The strength roared into him, and he kissed her with a rough and hungry passion that ignited her blood, burned her, melted her. They slipped down into the soft sofa, arms and legs entwining, wild hunger in their hearts and mouths.

After a moment, he drew his head away. “First things first,” he whispered, reaching into his pocket. When he lifted his hand, he was holding the beautiful diamond solitaire that had been her engagement ring.

Noor suddenly remembered the piercing, painful moment on her wedding day when she had torn it off her finger—a different woman, in another lifetime.

“Give me your hand,” Bari commanded in a gravel voice.
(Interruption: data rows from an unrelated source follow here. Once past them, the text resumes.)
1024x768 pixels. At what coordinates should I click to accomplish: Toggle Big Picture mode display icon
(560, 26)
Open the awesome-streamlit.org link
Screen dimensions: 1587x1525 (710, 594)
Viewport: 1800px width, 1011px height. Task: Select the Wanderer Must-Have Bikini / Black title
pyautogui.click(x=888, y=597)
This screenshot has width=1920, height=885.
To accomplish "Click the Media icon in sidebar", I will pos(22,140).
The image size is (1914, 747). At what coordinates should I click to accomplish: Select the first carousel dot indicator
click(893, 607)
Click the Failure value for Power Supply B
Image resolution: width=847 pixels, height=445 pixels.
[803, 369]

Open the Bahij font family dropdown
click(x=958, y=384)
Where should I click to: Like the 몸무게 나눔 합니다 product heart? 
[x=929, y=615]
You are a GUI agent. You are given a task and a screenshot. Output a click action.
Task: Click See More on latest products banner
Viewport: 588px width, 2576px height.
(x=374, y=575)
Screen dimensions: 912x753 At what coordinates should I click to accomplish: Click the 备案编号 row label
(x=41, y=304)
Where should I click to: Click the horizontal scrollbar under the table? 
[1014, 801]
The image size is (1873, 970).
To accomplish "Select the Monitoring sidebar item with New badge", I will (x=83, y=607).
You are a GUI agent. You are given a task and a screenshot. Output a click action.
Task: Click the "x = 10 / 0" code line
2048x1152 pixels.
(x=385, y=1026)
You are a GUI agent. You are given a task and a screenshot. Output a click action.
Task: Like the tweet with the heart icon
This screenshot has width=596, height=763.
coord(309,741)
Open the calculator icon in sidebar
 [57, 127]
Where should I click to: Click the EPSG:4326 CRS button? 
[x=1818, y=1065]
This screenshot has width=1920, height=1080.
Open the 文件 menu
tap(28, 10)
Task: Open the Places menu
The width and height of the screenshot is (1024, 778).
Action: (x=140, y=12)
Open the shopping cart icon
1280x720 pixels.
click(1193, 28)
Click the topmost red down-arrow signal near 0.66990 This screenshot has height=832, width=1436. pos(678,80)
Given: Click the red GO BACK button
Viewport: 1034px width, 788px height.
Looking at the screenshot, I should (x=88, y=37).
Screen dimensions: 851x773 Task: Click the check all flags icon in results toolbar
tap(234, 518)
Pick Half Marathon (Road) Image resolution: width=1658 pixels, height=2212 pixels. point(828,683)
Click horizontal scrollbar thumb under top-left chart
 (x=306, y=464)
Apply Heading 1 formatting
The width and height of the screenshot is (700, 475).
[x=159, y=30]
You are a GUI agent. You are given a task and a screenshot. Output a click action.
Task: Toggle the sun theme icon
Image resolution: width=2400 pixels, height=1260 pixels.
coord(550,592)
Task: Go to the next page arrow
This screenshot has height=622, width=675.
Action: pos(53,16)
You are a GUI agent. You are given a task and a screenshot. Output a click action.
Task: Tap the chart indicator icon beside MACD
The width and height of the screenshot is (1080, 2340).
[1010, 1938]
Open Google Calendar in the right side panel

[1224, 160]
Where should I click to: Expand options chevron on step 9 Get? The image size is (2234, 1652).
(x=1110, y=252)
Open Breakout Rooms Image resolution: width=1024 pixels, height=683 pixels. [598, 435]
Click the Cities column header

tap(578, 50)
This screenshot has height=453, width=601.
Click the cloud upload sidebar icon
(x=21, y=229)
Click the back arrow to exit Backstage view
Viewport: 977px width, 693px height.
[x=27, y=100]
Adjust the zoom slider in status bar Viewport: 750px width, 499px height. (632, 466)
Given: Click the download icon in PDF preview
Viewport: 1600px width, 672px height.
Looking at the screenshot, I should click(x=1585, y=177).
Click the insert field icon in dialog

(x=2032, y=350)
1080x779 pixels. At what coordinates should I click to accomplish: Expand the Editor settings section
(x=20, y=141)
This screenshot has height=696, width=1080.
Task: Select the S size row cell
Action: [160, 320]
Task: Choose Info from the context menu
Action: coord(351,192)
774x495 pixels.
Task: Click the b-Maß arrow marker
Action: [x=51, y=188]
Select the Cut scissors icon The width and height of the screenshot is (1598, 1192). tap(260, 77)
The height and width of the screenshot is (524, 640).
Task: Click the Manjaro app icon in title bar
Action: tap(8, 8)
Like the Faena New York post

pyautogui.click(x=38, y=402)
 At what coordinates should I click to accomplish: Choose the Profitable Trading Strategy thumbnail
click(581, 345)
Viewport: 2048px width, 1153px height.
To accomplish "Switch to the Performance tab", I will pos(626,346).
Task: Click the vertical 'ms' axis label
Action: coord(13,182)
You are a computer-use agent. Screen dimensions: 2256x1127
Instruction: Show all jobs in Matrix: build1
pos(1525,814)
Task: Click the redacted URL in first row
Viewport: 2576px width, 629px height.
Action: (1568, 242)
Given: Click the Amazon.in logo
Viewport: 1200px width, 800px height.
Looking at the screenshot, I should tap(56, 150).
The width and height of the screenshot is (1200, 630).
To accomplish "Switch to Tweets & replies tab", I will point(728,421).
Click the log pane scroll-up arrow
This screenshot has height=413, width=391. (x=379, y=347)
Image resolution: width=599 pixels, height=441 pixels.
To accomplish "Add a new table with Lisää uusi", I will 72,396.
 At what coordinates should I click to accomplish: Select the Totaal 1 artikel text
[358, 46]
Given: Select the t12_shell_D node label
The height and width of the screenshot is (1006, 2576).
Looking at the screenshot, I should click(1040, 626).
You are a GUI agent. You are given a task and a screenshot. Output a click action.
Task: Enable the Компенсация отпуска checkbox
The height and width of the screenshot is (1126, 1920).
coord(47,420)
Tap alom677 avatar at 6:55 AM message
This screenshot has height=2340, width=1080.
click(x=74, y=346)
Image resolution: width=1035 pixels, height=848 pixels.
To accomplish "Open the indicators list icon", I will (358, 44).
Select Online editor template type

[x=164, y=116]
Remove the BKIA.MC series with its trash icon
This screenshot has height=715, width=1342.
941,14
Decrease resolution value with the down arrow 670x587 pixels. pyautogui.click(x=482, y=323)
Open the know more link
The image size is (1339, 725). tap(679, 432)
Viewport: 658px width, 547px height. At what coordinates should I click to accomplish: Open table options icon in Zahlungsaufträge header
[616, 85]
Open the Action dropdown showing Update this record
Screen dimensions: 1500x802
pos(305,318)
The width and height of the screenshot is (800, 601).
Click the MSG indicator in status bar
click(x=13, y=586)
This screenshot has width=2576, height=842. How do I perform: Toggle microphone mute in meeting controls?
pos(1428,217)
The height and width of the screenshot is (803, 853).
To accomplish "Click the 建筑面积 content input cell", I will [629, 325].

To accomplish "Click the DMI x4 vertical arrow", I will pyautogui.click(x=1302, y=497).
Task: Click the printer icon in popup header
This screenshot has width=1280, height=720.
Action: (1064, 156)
Noor breathed deep, lifted her left hand and put it in his.

With a look of passionate possessiveness, the Sheikh slipped his ring back where it belonged.

 

A long time later, he murmured, “Do you remember the day I took you sailing down the coast?”

She was on the bed in the curve of Bari's arm, leaning over him on one elbow as he lay back against the
pillows, sweat-damp curls falling on his forehead, his eyes lazy with love.

She gave him a look. Remember?

“The house up above—do you remember it? It is a beautiful place, or it was once.”

“Oh!” Noor whispered. “And it's—your family's?”

“That particular property was left to me by my father. I meant to show it to you that day. But—we did other things.”

“Did we? I've forgotten,” Noor teased, and then fell down onto his warm chest and was thoroughly kissed for her pains.

“It will fall into the sea if repairs are not undertaken soon,” he said then. “Although of course we must have somewhere in the city, I would like to restore that as our home. Will you come with me now and look at it, and see if you would like to live there?”

“Yes, but what are we going to tell the media? They're all out there, and when they see us together…” Noor gabbled anxiously.

“We can't let them publish the truth,” he said.

She nodded in vigorous relief. “It would make me look like such an idiot. I mean, I
was
a fool, but do I have to be exposed as one in front of the world?”

Bari leaned up and kissed her. “Don't call my beloved names.”

“Not in public, anyway,” Noor agreed with a grin. “Is there some explanation we could make that would satisfy the media and put them off the scent?”

Bari's eyes glinted thoughtfully. “My grandfather's foolishness has had many uses,” he mused. “With his first decree, he found you for me, and with his second, he brought you back to me. And I really don't think he will have the right to complain if we make use of him again!”